- Qeshlaq-e Qarah Qayeh
- Coordinates: 39°02′54″N 47°36′57″E﻿ / ﻿39.04833°N 47.61583°E
- Country: Iran
- Province: Ardabil
- County: Ungut
- District: Darrehrud
- Rural District: Darrehrud-e Jonubi

Population (2016)
- • Total: 37
- Time zone: UTC+3:30 (IRST)

= Qeshlaq-e Qarah Qayeh =

Village in Ardabil province, Iran

Qeshlaq-e Qarah Qayeh (قشلاق قره قيه) (Note: Also romanized as Qeshlāq-e Qarah Qayeh) is a village in Darrehrud-e Jonubi Rural District of Darrehrud District in Ungut County, Ardabil province, Iran.

==Demographics==
===Population===
At the time of the 2006 National Census, the village's population was 42 in 10 households, when it was in Angut-e Gharbi Rural District of Ungut District (Note: Renamed the Central District of Ungut County) in Germi County. (Note: Formerly Moghan County) The following census in 2011 counted 47 people in 11 households.
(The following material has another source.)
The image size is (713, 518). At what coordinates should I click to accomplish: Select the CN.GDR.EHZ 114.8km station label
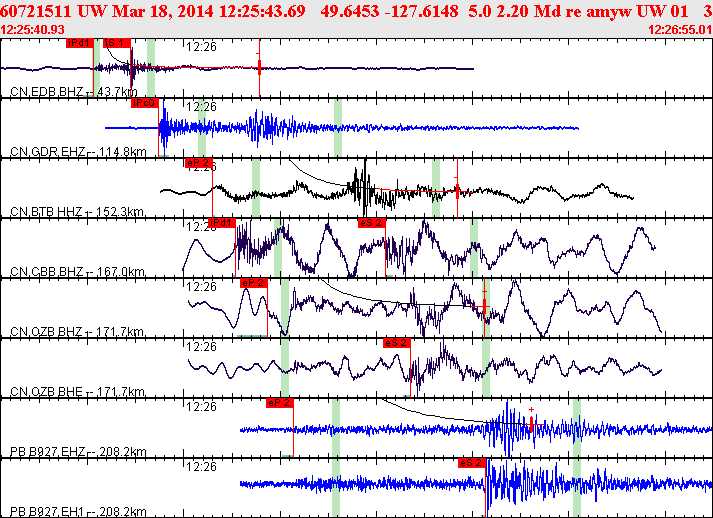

The 2016 census measured the population of the village as 37 people in 12 households.

In 2019, the district was separated from the county in the establishment of Ungut County and renamed the Central District. Qeshlaq-e Qarah Qayeh was transferred to Darrehrud-e Jonubi Rural District created in the new Darrehrud District.